What is clear is that the WA, DA, and BI/DW spaces are rapidly converging out of necessity. Ask marketing decision makers what they like least about the way their data is delivered to them, and most will tell you that having to use bespoke siloed applications for clickstreams, search, ad performance, attribution models, CRM, etc. is not only inefficient, but ineffective as they often produce conflicting information.

After purchasing these tools on their own, business leaders realize they require integration of this data and a coherent access path. This is mandatory since customer acquisition, conversion, and retention decisions are not (or at least should not) be made entirely independently of each other. When attention is turned to profitability, additional information is needed around revenues, cost of goods owned, transported and sold, inventory levels, labor rates, etc. This level of integration is only practical using a data warehouse or one of the new cloud based integration and presentation platforms. More on those in a future post.

Of course, looking at history is also insufficient since a full decision loop includes analysis, projection, action and reporting the results of those actions against expectations. Actions in this case are not confined to changes in strategy, tactics or resource allocations. Digital properties afford us the ability to change what we present to the customer frequently, even continuously in the form of personalized experiences and marketing experiments. These tools need to be integrated as well but are often separated both technologically and organizationally.

When this reality becomes apparent, the business leadership often looks to IT to provide an architected solution. This approach was feasible, often after some fits and starts, with Financial, Supply Chain, and CRM data which was mostly structured and static. Even the protracted ERP/CRM/DW efforts that lasted years eventually bore some fruit in many cases. In the digital world, however, we operate on Internet time. The data we must integrate and use is often neither structured (customer textual feedback, video content) or static as key data like prices can change many times a day.
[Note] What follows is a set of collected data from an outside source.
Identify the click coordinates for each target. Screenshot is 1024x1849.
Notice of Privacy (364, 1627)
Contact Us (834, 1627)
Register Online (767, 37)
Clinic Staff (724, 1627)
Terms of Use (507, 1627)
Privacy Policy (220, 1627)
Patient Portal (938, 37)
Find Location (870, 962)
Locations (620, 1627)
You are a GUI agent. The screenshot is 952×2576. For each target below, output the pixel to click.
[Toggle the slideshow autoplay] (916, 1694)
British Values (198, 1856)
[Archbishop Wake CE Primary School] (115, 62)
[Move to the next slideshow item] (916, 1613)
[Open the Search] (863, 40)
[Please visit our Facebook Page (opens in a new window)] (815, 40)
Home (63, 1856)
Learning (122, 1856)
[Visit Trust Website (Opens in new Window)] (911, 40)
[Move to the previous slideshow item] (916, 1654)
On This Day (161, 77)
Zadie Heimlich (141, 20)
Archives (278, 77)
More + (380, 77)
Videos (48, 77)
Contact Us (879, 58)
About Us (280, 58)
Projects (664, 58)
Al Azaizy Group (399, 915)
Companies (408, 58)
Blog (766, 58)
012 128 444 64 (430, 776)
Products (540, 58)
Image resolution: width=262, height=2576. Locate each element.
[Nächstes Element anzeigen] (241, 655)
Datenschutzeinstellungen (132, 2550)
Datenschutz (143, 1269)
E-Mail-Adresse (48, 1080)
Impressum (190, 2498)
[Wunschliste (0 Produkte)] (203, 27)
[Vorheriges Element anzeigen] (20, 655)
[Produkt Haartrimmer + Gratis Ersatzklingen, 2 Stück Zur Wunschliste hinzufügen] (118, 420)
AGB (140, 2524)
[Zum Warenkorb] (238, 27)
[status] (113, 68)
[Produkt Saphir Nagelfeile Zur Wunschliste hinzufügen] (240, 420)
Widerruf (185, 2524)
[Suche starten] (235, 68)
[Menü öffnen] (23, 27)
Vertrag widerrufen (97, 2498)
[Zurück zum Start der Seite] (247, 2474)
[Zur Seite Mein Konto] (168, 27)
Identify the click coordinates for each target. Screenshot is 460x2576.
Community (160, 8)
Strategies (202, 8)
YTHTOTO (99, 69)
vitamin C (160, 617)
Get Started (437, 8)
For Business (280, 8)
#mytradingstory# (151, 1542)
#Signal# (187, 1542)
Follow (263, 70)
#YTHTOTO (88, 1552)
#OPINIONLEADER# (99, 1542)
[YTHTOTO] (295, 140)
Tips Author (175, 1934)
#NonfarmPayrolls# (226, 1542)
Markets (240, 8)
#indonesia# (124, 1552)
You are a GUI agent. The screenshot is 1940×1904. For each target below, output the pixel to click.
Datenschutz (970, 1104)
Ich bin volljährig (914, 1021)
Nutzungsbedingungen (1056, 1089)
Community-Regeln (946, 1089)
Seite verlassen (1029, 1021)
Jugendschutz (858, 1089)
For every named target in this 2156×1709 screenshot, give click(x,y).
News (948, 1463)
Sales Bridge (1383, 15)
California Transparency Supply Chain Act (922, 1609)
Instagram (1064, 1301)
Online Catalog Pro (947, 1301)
We are expected to acquire, analyze, and present useful information with very low latency, sometimes in real or near-real time.

Historically, the software industry was content to lag behind the decision support needs of its customers and react with half-baked and often re-purposed solutions; allowing more nimble startups grab market share by innovating and selling directly to business-side buyers who were much more willing to go with less established vendors than their risk-averse IT counterparts. That was then. These days, the established players in software are gobbling up the analytics startups quickly as they recognize the need for integrated solutions with robust service and support capabilities and facing a market where CMOs are spending more on technology than CIOs.

This shift in buying power has specific implications. In my experience, and that of my industry contacts, it is rare in larger enterprises that one person in the organization who has both the expertise and the authority to make the architectural and purchasing decisions with regard to the decision support technology stack. In other words, it is common to see Finance, Marketing (traditional), Marketing (Online), HR, IT, etc. all making purchase decisions of BI/Analytics technology without any real collaboration or architectural vision. The availability of these capabilities as cloud based services has drastically lowered the barriers to purchase, further exacerbating the problem. This is great for the vendors, but IT often loses any real control or even awareness of all the enterprise data assets that are living in the cloud. Eventually, I predict this situation will prove unsustainable for most firms as they realize that the whole of their decision support capability is drastically less than the sum of its parts.

What do you think? How do we regain the ability to architect our decision support toolsets?